▸ EXERCISE GOAL
Continue the Zulip thread on slow Lean proofs and trace.profiler from the point where it stops.

▸ EXCERPT TO READ

━━━━━━

Zulip Chat Archive

Stream: new members

Topic: trace.profiler doesn't complete when debugging slow proofs

pandaman (Jan 15 2025 at 15:19):

I have a file with many theorems each taking a lot of time to type check. To learn which part is slow, I tried to enable profiler by adding these lines at the top of the file:

set_option trace.profiler.output "~/Regex/correctness/epsilon_closure_lemmas.json"
set_option trace.profiler.threshold 0
set_option trace.profiler.useHeartbeats true
set_option trace.profiler true
-- set_option maxHeartbeats 1000000

However, when I enabled trace.profiler, Lean started to conplain that the heartbeat is exhausted. And if I increase the heartbeat, it just ran forever. What's the best way to optimize the type checking time in this case? Any ideas are appreciated!

Sebastian Ullrich (Jan 15 2025 at 15:23):

threshold 0 likely creates way too much data for a nontrivial proof

pandaman (Jan 16 2025 at 14:19):

Thank you. I put the following to lakefile.toml, and lake build completed within a reasonable time with threshold set to 5000.

[[lean_lib]]
name = "RegexCorrectness"
moreLeanArgs = [
    "-Dtrace.profiler.output=./profile-5000.json",
    "-Dtrace.profiler.useHeartbeats=true",
    "-Dtrace.profiler.threshold=5000",
    "-Dtrace.profiler=true",
    "-DmaxHeartbeats=0"
]

However, the emitted profile file contains no info (link). Maybe the top-level file has overwritten the generated profiling data... Do you have any guidance on running the profiler for the whole package?

Sebastian Ullrich (Jan 17 2025 at 07:29):

Instead of adding the arguments to the lakefile, after compiling the project once, you can call lake lean on each file in turn and specify a file-specific output path. There is a script in the lean4 repo for combining profile files but it loses some information so it may not be that helpful to you.

pandaman (Jan 18 2025 at 08:47):

Thank you for the suggestion! I managed to get a trace by adding trace.profiler true to one of the slowest theorem. Unfortunately, it displays that Elab.command: Lean.Parser.Command.theorem takes 84% of the time, but it's not captured in any of its sub-traces. Since the theorem uses functional induction principle, I'll look at how it's implemented and maybe I can learn something to make it faster (and less memory-hungry).

Here is the trace: https://share.firefox.dev/4fYy9dH

Eric Wieser (Jan 18 2025 at 10:28):

What threshold did you use?

Eric Wieser (Jan 18 2025 at 10:29):

The 5000 from your message above is 5s, which seems very coarse. You'll do much better with 50 or even 5.

━━━━━━

▸ EXTRACTED MATERIAL

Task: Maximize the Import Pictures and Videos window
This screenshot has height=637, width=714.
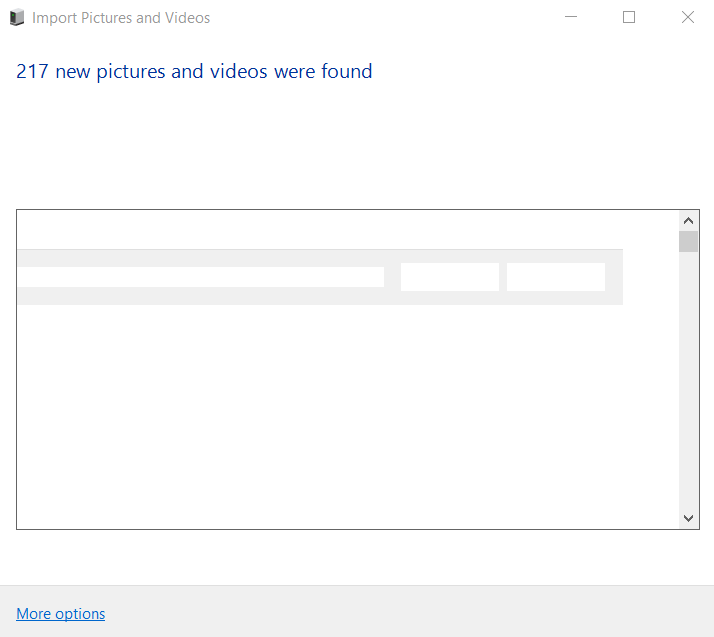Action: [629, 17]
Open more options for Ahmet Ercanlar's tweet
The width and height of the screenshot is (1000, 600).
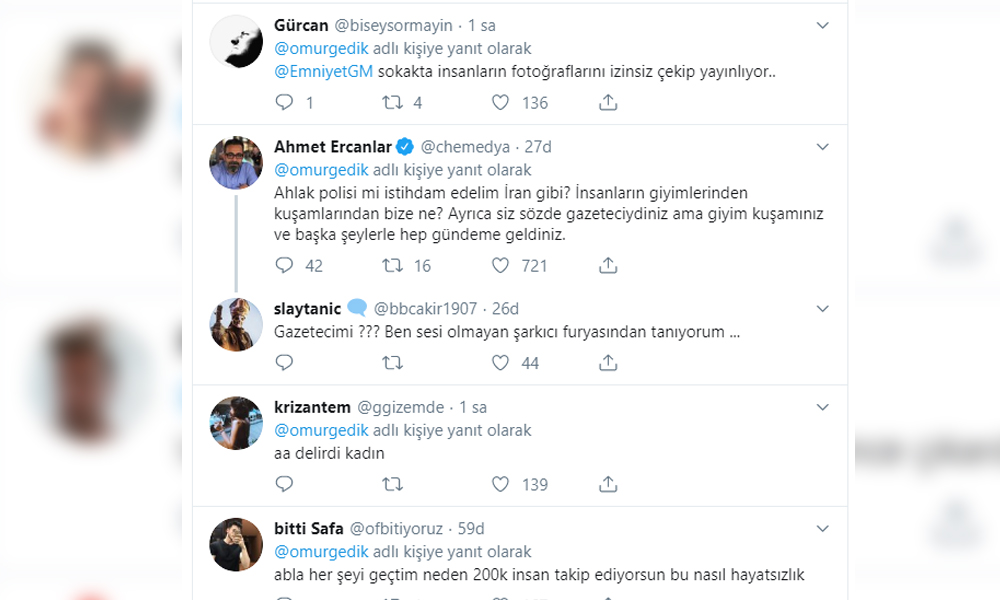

━━━━━━

▸ WRITTEN RESPONSE
pandaman (Jan 18 2025 at 11:07):

When I used threshold=5000, I also set trace.profiler.useHeartbeats=true, so I guess it's 5000 steps?

The issue is that Lean takes significantly more time as I decrease the threshold. For example, Lean didn't complete checking proofs after >1h when I used threshold=1000 for this file. (With threshold=5000, it took around a few minutes)
The pasted trace was taken by enabling profiler only for a single theorem.

Sebastian Ullrich (Jan 18 2025 at 14:21):

Does not using heartbeats change anything about the coverage of the profile?

pandaman (Jan 19 2025 at 01:58):

I was able to get more traces with a time-based 5ms threshold. Since the slowness comes from the declaration of εClosure'.induct' and its usage, let me report them together here. (the trace in the previous message was from the declaration only)

Declaration of `εClosure'.induct'`

I took a file-level trace and I got https://share.firefox.dev/4hiWOKW

Command

$ lake build && time lake env lean -Dtrace.profiler.output='./epsilon_closure_basic_threshold_5.json' -Dtrace.profiler.threshold=5 -Dtrace.profiler=true RegexCorrectness/VM/EpsilonClosure/Basic.lean
Build completed successfully.

real    0m15.507s
user    0m14.922s
sys     0m0.760s

The 60% of the processing time is still spent on unattributed Elab.command: Lean.Parser.Command.theorem stack, so there is no change in the coverage.

Usages of `εClosure'.induct'`

For this, I got more insightful traces: https://share.firefox.dev/42lEywm

Command

$ lake build && time lake env lean -Dtrace.profiler.output='./epsilon_closure_lemmas_threshold_5.json' -Dtrace.profiler.threshold=5 -Dtrace.profiler=true -DmaxHeartbeats=0 RegexCorrectness/VM/EpsilonClosure/Lemmas.lean
Build completed successfully.

real    0m38.007s
user    0m38.212s
sys     0m0.235s

Lean is spending 71% of time for Meta.isDefEq! I can see many Meta.isDefEq.delta inside the stack. I guess Lean is unfolding some definitions? I'll take a look at which defeq is causing the trouble.

Thank you for many suggestions!

pandaman (Jan 19 2025 at 02:40):

I was able to narrowed down the problematic Meta.isDefEq to a pattern like exact SparseSet.mem_of_mem_of_subset mem (εClosure.subset h). They are defined as this (links: SparseSet.mem_of_mem_of_subset, εClosure.subset)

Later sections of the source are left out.